Personal information
- Born: 16 October 1968 (age 57) Irvine, Scotland

Chess career
- Country: Scotland
- Title: Grandmaster (2006)
- FIDE rating: 2425 (July 2026)
- Peak rating: 2506 (January 2002)

= John K. Shaw =

Scottish chess grandmaster (born 1968)

John K. Shaw (born 16 October 1968) is a Scottish chess player and author who holds the FIDE title of Grandmaster. He won the Scottish Championship in 1995 (tied), 1998, and 2000 (tied).

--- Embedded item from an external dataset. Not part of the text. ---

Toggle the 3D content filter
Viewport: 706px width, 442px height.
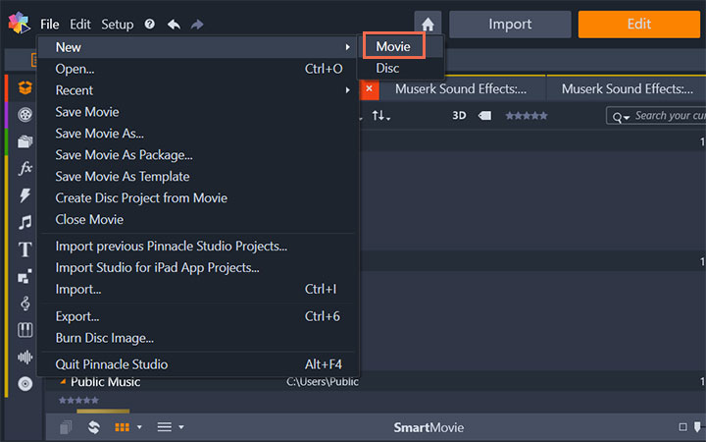click(459, 116)
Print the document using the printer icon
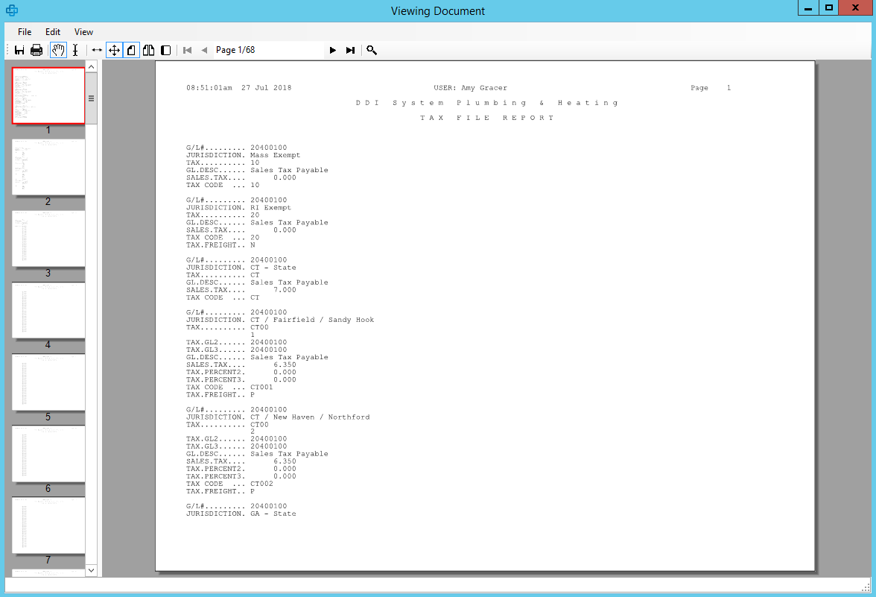876x597 pixels. pyautogui.click(x=37, y=50)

Shaw is an uncommon example of great progress in an adult chess player. In 1988, at age 19, his rating was 1745, which is the strength of an above average club player. He received the title of FIDE Master (FM) in 1994, International Master (IM) in 1999, and Grandmaster (GM) in 2006. To qualify for the GM title, he gained three norms at Gibraltar 2003, Calvia Olympiad 2004 and 4NCL Season 2005/6.

Shaw has competed with Scotland's chess team at ten Chess Olympiads: 1994, 1996, 2000, 2002, 2004, 2006, 2008, 2010, 2012, and 2014.

A writer of chess books, Shaw is also the Chief Editor of the publishing house Quality Chess.